CODEWITHSUNDEEP
javaregex
Ravi
Ravi

Reputation: 971

Matcher.group() not returning correct value when more than one pattern is combined

I have the following code.

public class Test {

    public static void main(String[] args) {
        Pattern pattern = Pattern.compile("Group1 (.*), Group2=(\\[(.*)\\]|null) ,Group3=\\[(.*)\\] ,Group4=\\[(.*)\\]");
        String string = "Group1 12345, Group2=null ,Group3=[group3] ,Group4=[group4]";
        Matcher matcher = pattern.matcher(string);
        matcher.find();

        for (int i = 1; i <= matcher.groupCount(); i++) {
            System.out.println(i + ": " +matcher.group(i));
        }
        System.out.println();

        string = "Group1 12345, Group2=[group2] ,Group3=[group3] ,Group4=[group4]";

        for (int i = 1; i <= matcher.groupCount(); i++) {
            System.out.println(i + ": " +matcher.group(i));
        }
    }
}

Output given by the above code:

1: 12345
2: null
3: null
4: group3
5: group4

1: 12345
2: null
3: null
4: group3
5: group4

Question 1: Why am I getting the groupCount as 5? Is it due to multiple regex patterns combined (at Group2)?

Record extracts ::

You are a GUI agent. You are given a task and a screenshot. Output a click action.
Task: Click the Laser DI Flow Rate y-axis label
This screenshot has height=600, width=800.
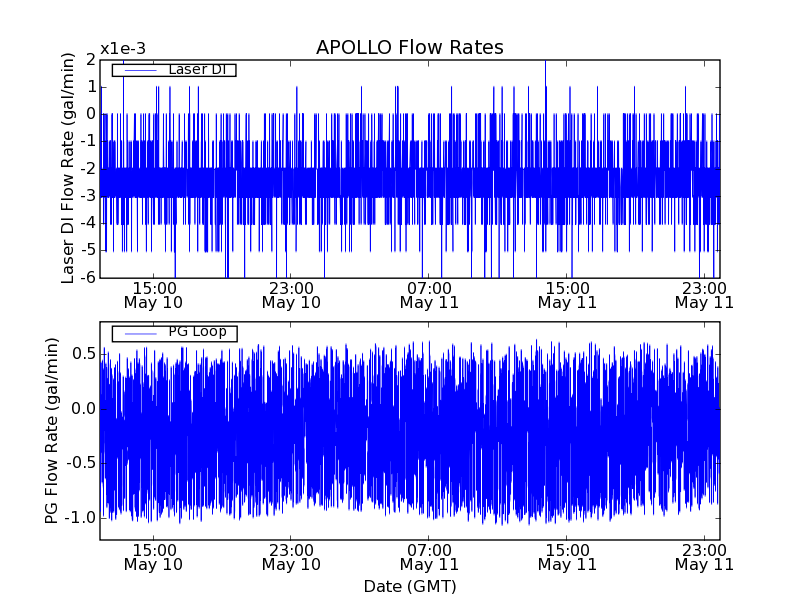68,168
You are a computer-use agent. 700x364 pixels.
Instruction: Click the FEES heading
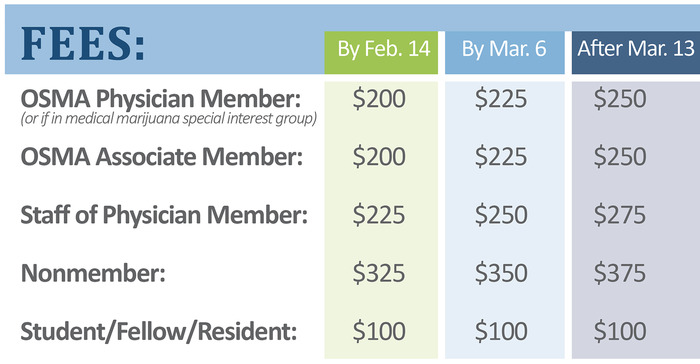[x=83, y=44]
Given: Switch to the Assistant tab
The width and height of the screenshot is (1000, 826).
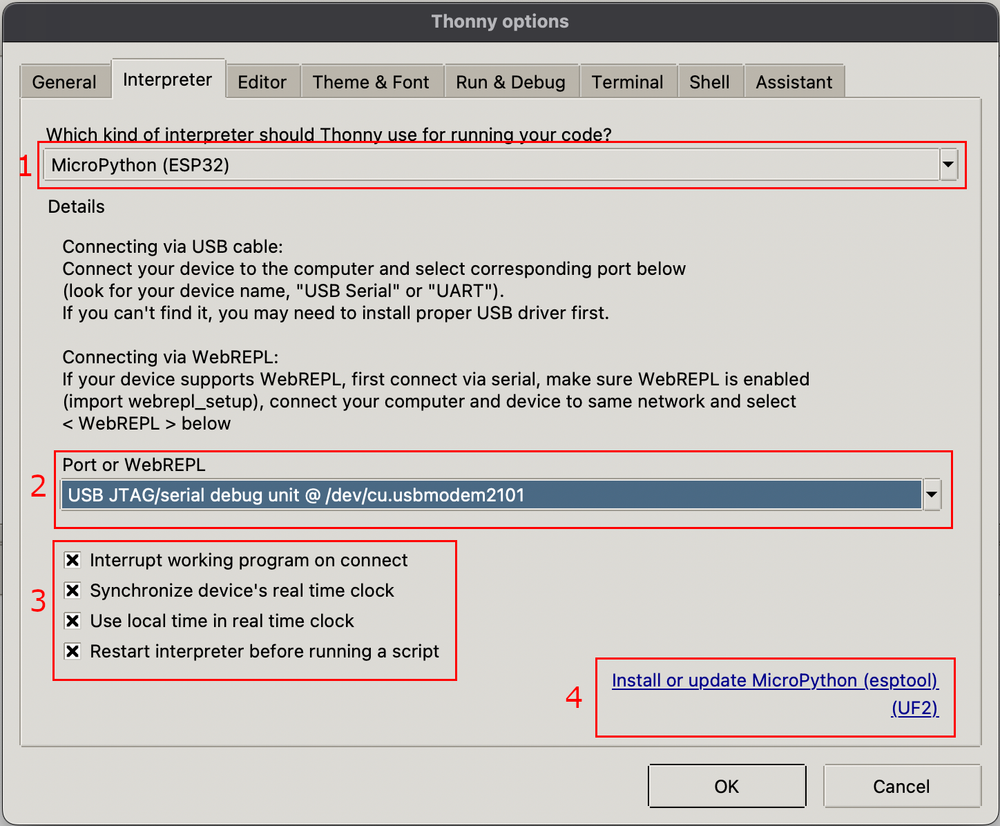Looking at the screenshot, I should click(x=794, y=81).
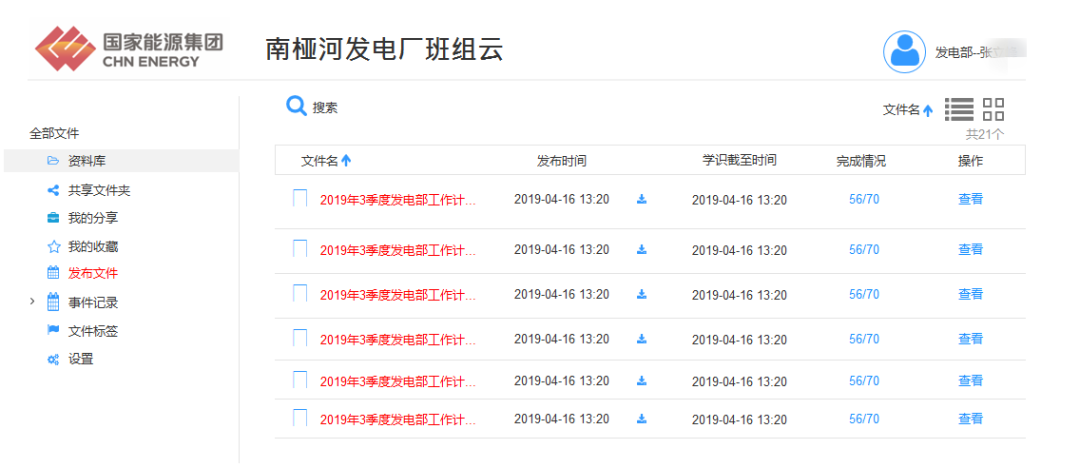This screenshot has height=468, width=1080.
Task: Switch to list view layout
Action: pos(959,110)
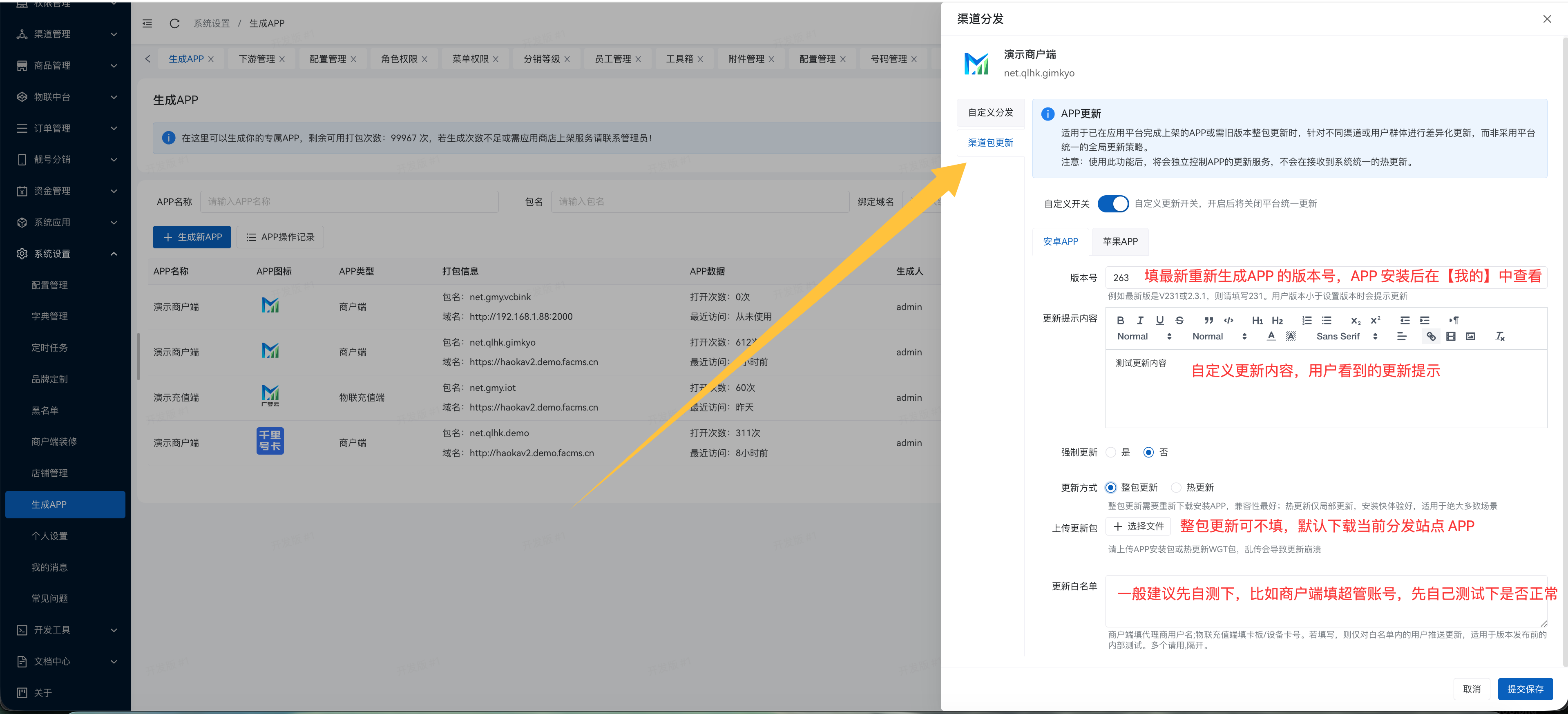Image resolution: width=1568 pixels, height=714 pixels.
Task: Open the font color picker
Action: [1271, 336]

Challenge 1 :: Rewrite the Java regex thread from "CODEWITHSUNDEEP" to "the following code.", swapping "correct" for "expected".
Challenge 2 :: Write the next part of the Java regex thread, picking up after its final sentence.
The material is not needed here.

Expected output 1 ::
CODEWITHSUNDEEP
javaregex
Ravi
Ravi

Reputation: 971

Matcher.group() not returning expected value when more than one pattern is combined

I have the following code.

Expected output 2 ::
Question 2: I expect the output be

12345
null
group3
group4

12345
group2
group3
group4

What should I do to print the output in my expected way.

Please help me understand the program correctly. Thanks

Upvotes: 0

Views: 242

Answers (2)

assylias
assylias

Reputation: 328795

Why 5 groups?

Group1 (.*), Group2=(\\[(.*)\\]|null) ,Group3=\\[(.*)\\] ,Group4=\\[(.*)\\]
       ^            ^   ^                        ^                  ^
       1            2   3                        4                  5

Basically, you just need to count the number of opening parentheses.

So that should explain your first output.

As for the second output, your matcher is still pointing to the first string. So you need to include:

string = "Group1 12345, Group2=[group2] ,Group3=[group3] ,Group4=[group4]";
matcher = pattern.matcher(string);
matcher.find();

before the last loop.

Finally, to get the expected output, I would simply use this:

Pattern.compile("Group1 (.*), Group2=\\[?(.*?)\\]? ,Group3=\\[(.*)\\] ,Group4=\\[(.*)\\]");

which is reasonably simple but loses the fact that Group2 needs brackets for non null values. If you want to keep that conditions, you will need to introduce a condition like if (matcher.group(3).isEmpty()) { ... }.

Pattern explanation for group 2:

\\[?  There may be an opening bracket or not, don't capture it
(.*?) Capture what's after "Group2=", excluding the brackets
\\]? There may be a closing bracket or not, don't capture it

Note, the ? in (.*?) is a lazy operator and is there to avoid capturing the closing bracket when there is one.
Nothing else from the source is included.